• **To be done**
Quote the listing below word for word, keeping every line unchanged.
--- start Supplied material ---
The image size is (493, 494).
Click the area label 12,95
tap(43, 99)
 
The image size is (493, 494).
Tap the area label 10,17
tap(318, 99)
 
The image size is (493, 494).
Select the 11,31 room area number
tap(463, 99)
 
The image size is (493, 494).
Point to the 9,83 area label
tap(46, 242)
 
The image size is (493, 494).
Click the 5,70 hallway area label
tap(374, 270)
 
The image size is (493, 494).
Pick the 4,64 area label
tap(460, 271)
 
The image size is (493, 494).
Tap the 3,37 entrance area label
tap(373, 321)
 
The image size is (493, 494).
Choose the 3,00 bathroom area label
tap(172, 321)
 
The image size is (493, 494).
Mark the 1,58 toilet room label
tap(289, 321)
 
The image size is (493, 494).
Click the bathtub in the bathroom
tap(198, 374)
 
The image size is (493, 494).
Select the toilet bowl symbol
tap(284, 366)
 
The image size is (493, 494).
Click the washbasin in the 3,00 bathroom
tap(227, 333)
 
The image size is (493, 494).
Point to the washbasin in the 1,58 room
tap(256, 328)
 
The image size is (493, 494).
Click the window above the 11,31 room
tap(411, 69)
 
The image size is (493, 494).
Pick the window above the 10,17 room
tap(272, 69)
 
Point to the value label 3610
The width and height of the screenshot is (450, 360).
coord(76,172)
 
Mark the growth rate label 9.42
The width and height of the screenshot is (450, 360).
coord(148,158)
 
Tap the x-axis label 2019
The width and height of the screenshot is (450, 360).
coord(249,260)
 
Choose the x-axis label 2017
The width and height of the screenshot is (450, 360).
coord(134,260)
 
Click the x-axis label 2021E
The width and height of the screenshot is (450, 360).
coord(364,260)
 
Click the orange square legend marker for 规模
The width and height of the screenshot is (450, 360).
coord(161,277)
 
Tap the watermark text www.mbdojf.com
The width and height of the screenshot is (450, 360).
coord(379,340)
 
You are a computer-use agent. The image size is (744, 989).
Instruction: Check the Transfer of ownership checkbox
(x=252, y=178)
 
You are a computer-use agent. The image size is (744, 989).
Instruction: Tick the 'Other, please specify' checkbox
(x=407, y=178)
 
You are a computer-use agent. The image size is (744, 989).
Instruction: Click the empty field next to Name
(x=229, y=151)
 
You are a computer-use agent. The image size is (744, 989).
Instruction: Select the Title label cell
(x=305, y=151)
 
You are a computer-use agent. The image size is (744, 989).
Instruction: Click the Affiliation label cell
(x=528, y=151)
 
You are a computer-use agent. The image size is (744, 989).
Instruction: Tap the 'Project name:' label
--- end Supplied material ---
• **Problem solution**
The image size is (493, 494).
Click the area label 12,95
tap(43, 99)
 
The image size is (493, 494).
Tap the area label 10,17
tap(318, 99)
 
The image size is (493, 494).
Select the 11,31 room area number
tap(463, 99)
 
The image size is (493, 494).
Point to the 9,83 area label
tap(46, 242)
 
The image size is (493, 494).
Click the 5,70 hallway area label
tap(374, 270)
 
The image size is (493, 494).
Pick the 4,64 area label
tap(460, 271)
 
The image size is (493, 494).
Tap the 3,37 entrance area label
tap(373, 321)
 
The image size is (493, 494).
Choose the 3,00 bathroom area label
tap(172, 321)
 
The image size is (493, 494).
Mark the 1,58 toilet room label
tap(289, 321)
 
The image size is (493, 494).
Click the bathtub in the bathroom
tap(198, 374)
 
The image size is (493, 494).
Select the toilet bowl symbol
tap(284, 366)
 
The image size is (493, 494).
Click the washbasin in the 3,00 bathroom
tap(227, 333)
 
The image size is (493, 494).
Point to the washbasin in the 1,58 room
tap(256, 328)
 
The image size is (493, 494).
Click the window above the 11,31 room
tap(411, 69)
 
The image size is (493, 494).
Pick the window above the 10,17 room
tap(272, 69)
 
Point to the value label 3610
The width and height of the screenshot is (450, 360).
coord(76,172)
 
Mark the growth rate label 9.42
The width and height of the screenshot is (450, 360).
coord(148,158)
 
Tap the x-axis label 2019
The width and height of the screenshot is (450, 360).
coord(249,260)
 
Choose the x-axis label 2017
The width and height of the screenshot is (450, 360).
coord(134,260)
 
Click the x-axis label 2021E
The width and height of the screenshot is (450, 360).
coord(364,260)
 
Click the orange square legend marker for 规模
The width and height of the screenshot is (450, 360).
coord(161,277)
 
Tap the watermark text www.mbdojf.com
The width and height of the screenshot is (450, 360).
coord(379,340)
 
You are a computer-use agent. The image size is (744, 989).
Instruction: Check the Transfer of ownership checkbox
(x=252, y=178)
 
You are a computer-use agent. The image size is (744, 989).
Instruction: Tick the 'Other, please specify' checkbox
(x=407, y=178)
 
You are a computer-use agent. The image size is (744, 989).
Instruction: Click the empty field next to Name
(x=229, y=151)
 
You are a computer-use agent. The image size is (744, 989).
Instruction: Select the Title label cell
(x=305, y=151)
 
You are a computer-use agent. The image size is (744, 989).
Instruction: Click the Affiliation label cell
(x=528, y=151)
 
You are a computer-use agent. The image size is (744, 989).
Instruction: Tap the 'Project name:' label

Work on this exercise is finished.